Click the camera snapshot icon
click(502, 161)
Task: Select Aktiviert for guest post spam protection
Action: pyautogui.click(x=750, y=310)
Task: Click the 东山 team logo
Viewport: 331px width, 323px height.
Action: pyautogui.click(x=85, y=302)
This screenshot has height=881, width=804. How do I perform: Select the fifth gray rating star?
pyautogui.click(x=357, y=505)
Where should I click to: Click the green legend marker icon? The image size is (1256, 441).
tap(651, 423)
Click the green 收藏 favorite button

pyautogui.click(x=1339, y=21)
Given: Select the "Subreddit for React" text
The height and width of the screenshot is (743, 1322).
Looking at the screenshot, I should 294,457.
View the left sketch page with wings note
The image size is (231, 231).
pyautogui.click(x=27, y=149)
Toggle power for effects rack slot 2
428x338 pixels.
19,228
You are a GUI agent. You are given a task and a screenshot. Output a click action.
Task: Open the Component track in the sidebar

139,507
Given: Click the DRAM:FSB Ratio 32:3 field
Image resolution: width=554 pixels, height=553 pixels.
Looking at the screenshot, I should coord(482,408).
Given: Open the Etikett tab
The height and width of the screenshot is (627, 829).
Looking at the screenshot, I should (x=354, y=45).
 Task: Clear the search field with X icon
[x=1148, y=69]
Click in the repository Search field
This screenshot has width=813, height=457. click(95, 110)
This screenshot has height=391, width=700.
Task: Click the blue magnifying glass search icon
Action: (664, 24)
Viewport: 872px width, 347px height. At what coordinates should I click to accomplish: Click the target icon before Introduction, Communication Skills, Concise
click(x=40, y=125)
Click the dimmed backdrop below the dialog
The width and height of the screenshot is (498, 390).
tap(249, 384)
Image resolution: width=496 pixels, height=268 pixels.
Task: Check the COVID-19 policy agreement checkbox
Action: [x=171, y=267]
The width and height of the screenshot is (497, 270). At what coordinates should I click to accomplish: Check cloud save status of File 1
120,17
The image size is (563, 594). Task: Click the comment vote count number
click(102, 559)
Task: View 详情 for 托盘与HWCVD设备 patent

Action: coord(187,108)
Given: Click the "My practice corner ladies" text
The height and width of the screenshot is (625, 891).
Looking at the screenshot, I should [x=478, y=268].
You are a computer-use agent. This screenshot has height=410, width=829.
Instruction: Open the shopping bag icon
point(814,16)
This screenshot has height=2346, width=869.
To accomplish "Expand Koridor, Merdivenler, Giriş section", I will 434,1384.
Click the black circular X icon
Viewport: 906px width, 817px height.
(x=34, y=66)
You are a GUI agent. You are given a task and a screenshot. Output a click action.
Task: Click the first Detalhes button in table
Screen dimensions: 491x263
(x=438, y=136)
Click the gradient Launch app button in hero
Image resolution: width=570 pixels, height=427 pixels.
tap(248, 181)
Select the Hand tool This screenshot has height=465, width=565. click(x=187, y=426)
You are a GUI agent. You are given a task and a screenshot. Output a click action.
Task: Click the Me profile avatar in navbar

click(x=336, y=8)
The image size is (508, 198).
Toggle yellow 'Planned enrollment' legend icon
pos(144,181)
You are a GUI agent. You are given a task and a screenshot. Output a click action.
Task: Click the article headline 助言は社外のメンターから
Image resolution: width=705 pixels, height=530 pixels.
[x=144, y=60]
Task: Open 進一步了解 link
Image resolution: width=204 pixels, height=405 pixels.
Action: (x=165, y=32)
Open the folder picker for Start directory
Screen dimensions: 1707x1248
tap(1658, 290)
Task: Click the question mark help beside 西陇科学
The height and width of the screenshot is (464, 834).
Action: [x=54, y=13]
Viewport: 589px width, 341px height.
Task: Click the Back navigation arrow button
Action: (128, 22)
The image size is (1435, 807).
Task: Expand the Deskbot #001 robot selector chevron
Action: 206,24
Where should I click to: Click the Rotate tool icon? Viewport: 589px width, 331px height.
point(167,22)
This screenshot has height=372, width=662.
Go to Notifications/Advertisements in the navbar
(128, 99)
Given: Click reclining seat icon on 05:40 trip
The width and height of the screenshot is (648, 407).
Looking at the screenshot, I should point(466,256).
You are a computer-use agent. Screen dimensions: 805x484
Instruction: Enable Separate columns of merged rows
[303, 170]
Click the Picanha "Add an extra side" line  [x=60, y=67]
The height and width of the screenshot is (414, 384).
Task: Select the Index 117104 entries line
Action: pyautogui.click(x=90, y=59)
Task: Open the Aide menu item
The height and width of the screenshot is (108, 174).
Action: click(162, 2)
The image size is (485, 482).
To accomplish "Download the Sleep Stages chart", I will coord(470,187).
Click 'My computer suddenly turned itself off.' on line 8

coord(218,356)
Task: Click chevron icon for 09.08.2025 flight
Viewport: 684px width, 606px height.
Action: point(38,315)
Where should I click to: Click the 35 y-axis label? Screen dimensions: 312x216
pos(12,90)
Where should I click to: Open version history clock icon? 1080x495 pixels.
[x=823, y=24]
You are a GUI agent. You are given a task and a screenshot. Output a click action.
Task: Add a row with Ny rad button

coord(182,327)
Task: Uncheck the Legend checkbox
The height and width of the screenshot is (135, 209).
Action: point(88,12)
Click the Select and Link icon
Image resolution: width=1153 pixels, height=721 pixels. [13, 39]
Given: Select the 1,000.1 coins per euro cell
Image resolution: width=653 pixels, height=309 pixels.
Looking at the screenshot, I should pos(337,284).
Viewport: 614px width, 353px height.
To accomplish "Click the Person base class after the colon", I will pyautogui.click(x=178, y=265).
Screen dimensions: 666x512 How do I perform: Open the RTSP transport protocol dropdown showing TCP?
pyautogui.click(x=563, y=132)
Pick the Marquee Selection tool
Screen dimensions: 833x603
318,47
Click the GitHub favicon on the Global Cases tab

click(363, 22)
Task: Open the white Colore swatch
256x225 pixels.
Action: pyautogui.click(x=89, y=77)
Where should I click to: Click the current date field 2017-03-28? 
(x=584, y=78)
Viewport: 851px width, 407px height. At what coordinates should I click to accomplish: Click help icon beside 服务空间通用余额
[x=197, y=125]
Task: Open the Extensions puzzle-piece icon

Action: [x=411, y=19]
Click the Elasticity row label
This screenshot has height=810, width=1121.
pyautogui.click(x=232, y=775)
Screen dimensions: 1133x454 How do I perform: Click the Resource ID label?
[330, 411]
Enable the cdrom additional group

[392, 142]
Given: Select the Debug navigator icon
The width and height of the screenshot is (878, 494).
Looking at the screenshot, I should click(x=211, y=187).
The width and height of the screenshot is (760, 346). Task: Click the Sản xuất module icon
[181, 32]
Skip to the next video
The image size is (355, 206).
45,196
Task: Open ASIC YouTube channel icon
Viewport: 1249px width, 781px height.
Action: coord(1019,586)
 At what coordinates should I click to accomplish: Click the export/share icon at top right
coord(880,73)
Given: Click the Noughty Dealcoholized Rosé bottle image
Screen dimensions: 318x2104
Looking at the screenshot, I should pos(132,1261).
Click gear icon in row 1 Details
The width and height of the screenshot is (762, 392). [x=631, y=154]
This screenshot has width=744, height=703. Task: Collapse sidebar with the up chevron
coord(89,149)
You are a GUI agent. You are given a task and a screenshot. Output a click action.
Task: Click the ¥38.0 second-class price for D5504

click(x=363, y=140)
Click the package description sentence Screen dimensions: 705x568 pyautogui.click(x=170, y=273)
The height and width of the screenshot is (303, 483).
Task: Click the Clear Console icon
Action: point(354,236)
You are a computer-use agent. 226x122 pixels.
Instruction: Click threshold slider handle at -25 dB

-------------------------

Can you give the listing above again with every "GUI agent" changed to "interface assistant" and everything else left unchanged?

Click the camera snapshot icon
click(502, 161)
Task: Select Aktiviert for guest post spam protection
Action: pyautogui.click(x=750, y=310)
Task: Click the 东山 team logo
Viewport: 331px width, 323px height.
Action: pyautogui.click(x=85, y=302)
This screenshot has height=881, width=804. How do I perform: Select the fifth gray rating star?
pyautogui.click(x=357, y=505)
Where should I click to: Click the green legend marker icon? The image size is (1256, 441).
tap(651, 423)
Click the green 收藏 favorite button

pyautogui.click(x=1339, y=21)
Given: Select the "Subreddit for React" text
The height and width of the screenshot is (743, 1322).
Looking at the screenshot, I should 294,457.
View the left sketch page with wings note
The image size is (231, 231).
pyautogui.click(x=27, y=149)
Toggle power for effects rack slot 2
428x338 pixels.
19,228
You are a interface assistant. You are given a task and a screenshot. Output a click action.
Task: Open the Component track in the sidebar

139,507
Given: Click the DRAM:FSB Ratio 32:3 field
Image resolution: width=554 pixels, height=553 pixels.
Looking at the screenshot, I should coord(482,408).
Given: Open the Etikett tab
The height and width of the screenshot is (627, 829).
Looking at the screenshot, I should (x=354, y=45).
 Task: Clear the search field with X icon
[x=1148, y=69]
Click in the repository Search field
This screenshot has width=813, height=457. click(95, 110)
This screenshot has height=391, width=700.
Task: Click the blue magnifying glass search icon
Action: (664, 24)
Viewport: 872px width, 347px height. At what coordinates should I click to accomplish: Click the target icon before Introduction, Communication Skills, Concise
click(x=40, y=125)
Click the dimmed backdrop below the dialog
The width and height of the screenshot is (498, 390).
tap(249, 384)
Image resolution: width=496 pixels, height=268 pixels.
Task: Check the COVID-19 policy agreement checkbox
Action: [x=171, y=267]
The width and height of the screenshot is (497, 270). At what coordinates should I click to accomplish: Check cloud save status of File 1
120,17
The image size is (563, 594). Task: Click the comment vote count number
click(102, 559)
Task: View 详情 for 托盘与HWCVD设备 patent

Action: coord(187,108)
Given: Click the "My practice corner ladies" text
The height and width of the screenshot is (625, 891).
Looking at the screenshot, I should [x=478, y=268].
You are a computer-use agent. This screenshot has height=410, width=829.
Instruction: Open the shopping bag icon
point(814,16)
This screenshot has height=2346, width=869.
To accomplish "Expand Koridor, Merdivenler, Giriş section", I will 434,1384.
Click the black circular X icon
Viewport: 906px width, 817px height.
(x=34, y=66)
You are a interface assistant. You are given a task and a screenshot. Output a click action.
Task: Click the first Detalhes button in table
Screen dimensions: 491x263
(x=438, y=136)
Click the gradient Launch app button in hero
Image resolution: width=570 pixels, height=427 pixels.
tap(248, 181)
Select the Hand tool This screenshot has height=465, width=565. click(x=187, y=426)
You are a interface assistant. You are given a task and a screenshot. Output a click action.
Task: Click the Me profile avatar in navbar

click(x=336, y=8)
The image size is (508, 198).
Toggle yellow 'Planned enrollment' legend icon
pos(144,181)
You are a interface assistant. You are given a task and a screenshot. Output a click action.
Task: Click the article headline 助言は社外のメンターから
Image resolution: width=705 pixels, height=530 pixels.
[x=144, y=60]
Task: Open 進一步了解 link
Image resolution: width=204 pixels, height=405 pixels.
Action: (x=165, y=32)
Open the folder picker for Start directory
Screen dimensions: 1707x1248
tap(1658, 290)
Task: Click the question mark help beside 西陇科学
The height and width of the screenshot is (464, 834).
Action: [x=54, y=13]
Viewport: 589px width, 341px height.
Task: Click the Back navigation arrow button
Action: (128, 22)
The image size is (1435, 807).
Task: Expand the Deskbot #001 robot selector chevron
Action: 206,24
Where should I click to: Click the Rotate tool icon? Viewport: 589px width, 331px height.
point(167,22)
This screenshot has height=372, width=662.
Go to Notifications/Advertisements in the navbar
(128, 99)
Given: Click reclining seat icon on 05:40 trip
The width and height of the screenshot is (648, 407).
Looking at the screenshot, I should point(466,256).
You are a computer-use agent. Screen dimensions: 805x484
Instruction: Enable Separate columns of merged rows
[303, 170]
Click the Picanha "Add an extra side" line  [x=60, y=67]
The height and width of the screenshot is (414, 384).
Task: Select the Index 117104 entries line
Action: pyautogui.click(x=90, y=59)
Task: Open the Aide menu item
The height and width of the screenshot is (108, 174).
Action: click(162, 2)
The image size is (485, 482).
To accomplish "Download the Sleep Stages chart", I will coord(470,187).
Click 'My computer suddenly turned itself off.' on line 8

coord(218,356)
Task: Click chevron icon for 09.08.2025 flight
Viewport: 684px width, 606px height.
Action: point(38,315)
Where should I click to: Click the 35 y-axis label? Screen dimensions: 312x216
pos(12,90)
Where should I click to: Open version history clock icon? 1080x495 pixels.
[x=823, y=24]
You are a interface assistant. You are given a task and a screenshot. Output a click action.
Task: Add a row with Ny rad button

coord(182,327)
Task: Uncheck the Legend checkbox
The height and width of the screenshot is (135, 209).
Action: point(88,12)
Click the Select and Link icon
Image resolution: width=1153 pixels, height=721 pixels. [13, 39]
Given: Select the 1,000.1 coins per euro cell
Image resolution: width=653 pixels, height=309 pixels.
Looking at the screenshot, I should pos(337,284).
Viewport: 614px width, 353px height.
To accomplish "Click the Person base class after the colon", I will pyautogui.click(x=178, y=265).
Screen dimensions: 666x512 How do I perform: Open the RTSP transport protocol dropdown showing TCP?
pyautogui.click(x=563, y=132)
Pick the Marquee Selection tool
Screen dimensions: 833x603
318,47
Click the GitHub favicon on the Global Cases tab

click(363, 22)
Task: Open the white Colore swatch
256x225 pixels.
Action: pyautogui.click(x=89, y=77)
Where should I click to: Click the current date field 2017-03-28? 
(x=584, y=78)
Viewport: 851px width, 407px height. At what coordinates should I click to accomplish: Click help icon beside 服务空间通用余额
[x=197, y=125]
Task: Open the Extensions puzzle-piece icon

Action: [x=411, y=19]
Click the Elasticity row label
This screenshot has height=810, width=1121.
pyautogui.click(x=232, y=775)
Screen dimensions: 1133x454 How do I perform: Click the Resource ID label?
[330, 411]
Enable the cdrom additional group

[392, 142]
Given: Select the Debug navigator icon
The width and height of the screenshot is (878, 494).
Looking at the screenshot, I should click(x=211, y=187).
The width and height of the screenshot is (760, 346). Task: Click the Sản xuất module icon
[181, 32]
Skip to the next video
The image size is (355, 206).
45,196
Task: Open ASIC YouTube channel icon
Viewport: 1249px width, 781px height.
Action: coord(1019,586)
 At what coordinates should I click to accomplish: Click the export/share icon at top right
coord(880,73)
Given: Click the Noughty Dealcoholized Rosé bottle image
Screen dimensions: 318x2104
Looking at the screenshot, I should pos(132,1261).
Click gear icon in row 1 Details
The width and height of the screenshot is (762, 392). [x=631, y=154]
This screenshot has width=744, height=703. Task: Collapse sidebar with the up chevron
coord(89,149)
You are a interface assistant. You are given a task and a screenshot. Output a click action.
Task: Click the ¥38.0 second-class price for D5504

click(x=363, y=140)
Click the package description sentence Screen dimensions: 705x568 pyautogui.click(x=170, y=273)
The height and width of the screenshot is (303, 483).
Task: Click the Clear Console icon
Action: point(354,236)
You are a computer-use agent. 226x122 pixels.
Instruction: Click threshold slider handle at -25 dB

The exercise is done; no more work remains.